Une semaine après l’annulation de son non-lieu par la Cour d’appel, Agathe Habyarimana, ancienne Première dame du Rwanda, a décidé de se pourvoir en cassation. Son avocat a annoncé cette décision ce mercredi 13 mai 2026, selon RFI. La procédure, qualifiée de « aussi peu surprenante que vouée à l’échec » par certaines parties civiles, s’inscrit dans le cadre du dossier judiciaire lié au génocide des Tutsi au Rwanda en 1994.

Cette affaire, qui a déjà connu plusieurs rebondissements, concerne les allégations impliquant Agathe Habyarimana dans la préparation et l’organisation du génocide. En 2021, un non-lieu lui avait été accordé, mais la Cour d’appel de Paris a statué début mai 2026 pour annuler cette décision. La procédure en cassation est donc la prochaine étape pour l’ancienne Première dame, bien que certains observateurs doutent de son issue.

Ce qu'il faut retenir

  • Agathe Habyarimana a annoncé un recours en cassation contre l’annulation de son non-lieu, décidée par la Cour d’appel de Paris début mai 2026, selon RFI.
  • Cette décision intervient une semaine après l’annulation du non-lieu en sa faveur, qui datait de 2021.
  • L’affaire concerne son implication présumée dans le génocide des Tutsi au Rwanda, perpétré en 1994.
  • Certaines parties civiles estiment que ce recours en cassation est « aussi peu surprenant que voué à l’échec ».

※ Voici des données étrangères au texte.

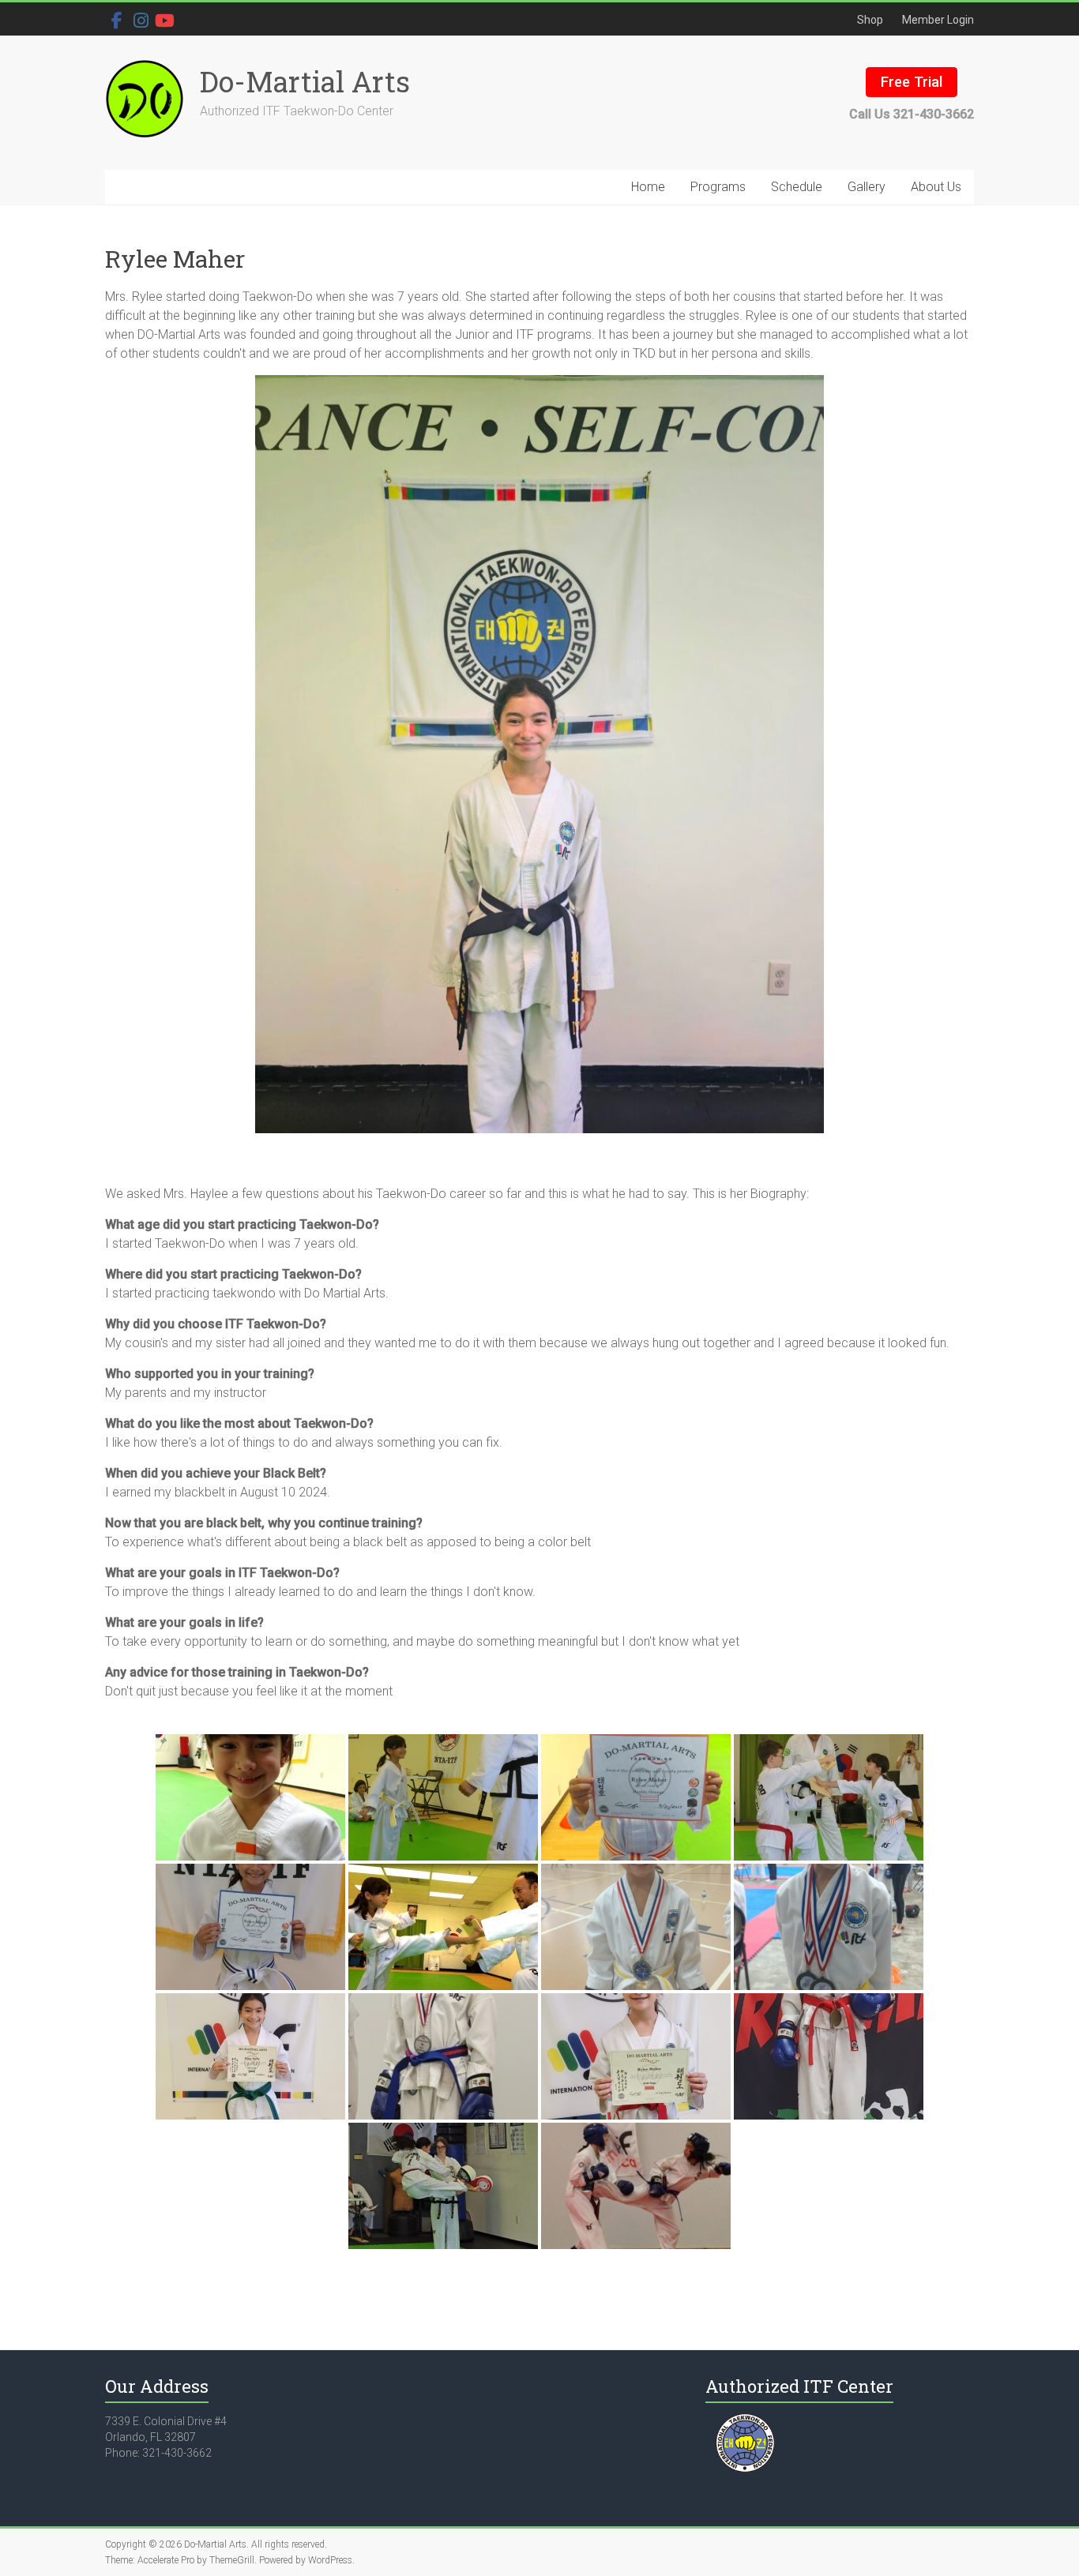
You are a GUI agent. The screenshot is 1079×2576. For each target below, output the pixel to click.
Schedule (796, 186)
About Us (936, 186)
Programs (718, 186)
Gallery (866, 186)
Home (648, 186)
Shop (870, 19)
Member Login (938, 19)
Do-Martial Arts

Un non-lieu annulé et un recours en cassation immédiat

Le 6 mai 2026, la Cour d’appel de Paris a rendu un arrêt historique en annulant le non-lieu dont bénéficiait Agathe Habyarimana depuis 2021. Cette décision a relancé l’enquête sur son rôle présumé dans le génocide rwandais. Dès le 13 mai, son avocat a confirmé à RFI qu’elle ferait appel de cette annulation devant la Cour de cassation, la plus haute juridiction française.

Cette procédure en cassation, bien que technique, pourrait permettre de clarifier définitivement le statut juridique de l’ancienne Première dame. Cependant, les parties civiles, notamment les associations de victimes, restent sceptiques quant aux chances de succès de ce recours. « C’est une procédure aussi peu surprenante que vouée à l’échec », a déclaré l’une d’elles à RFI.

Le contexte historique et judiciaire d’une affaire complexe

Agathe Habyarimana, épouse de l’ancien président rwandais Juvénal Habyarimana, dont l’assassinat le 6 avril 1994 a servi de déclencheur au génocide, est visée par des accusations de complicité dans la préparation du massacre. Le génocide des Tutsi au Rwanda a fait environ 800 000 morts en cent jours, selon les estimations de l’ONU.

Depuis des années, la justice française examine les responsabilités de plusieurs personnalités rwandaises exilées en France, dont Agathe Habyarimana. Son non-lieu initial en 2021 avait suscité de vives critiques parmi les associations de victimes, qui dénonçaient un manque de diligence dans le traitement du dossier. L’annulation de cette décision en mai 2026 marque donc une étape importante, même si son recours en cassation pourrait prolonger encore les débats.

Et maintenant ?

La Cour de cassation devra désormais examiner le pourvoi déposé par la défense d’Agathe Habyarimana. Si elle donne raison à la requérante, l’affaire pourrait être renvoyée devant une nouvelle juridiction. Dans le cas contraire, le non-lieu serait définitivement confirmé, clôturant ainsi le volet judiciaire français de cette affaire. La date d’audience n’a pas encore été communiquée, mais les observateurs s’attendent à une procédure longue et technique.

En attendant, les associations de victimes continuent de suivre de près l’évolution de ce dossier, qui reste emblématique des efforts internationaux pour juger les responsables du génocide rwandais.

La Cour d’appel de Paris a estimé que les éléments à charge justifiaient une réouverture de l’enquête. Selon RFI, elle a considéré que les charges contre Agathe Habyarimana méritaient d’être examinées plus en profondeur, notamment en raison de nouveaux témoignages et preuves présentés depuis 2021.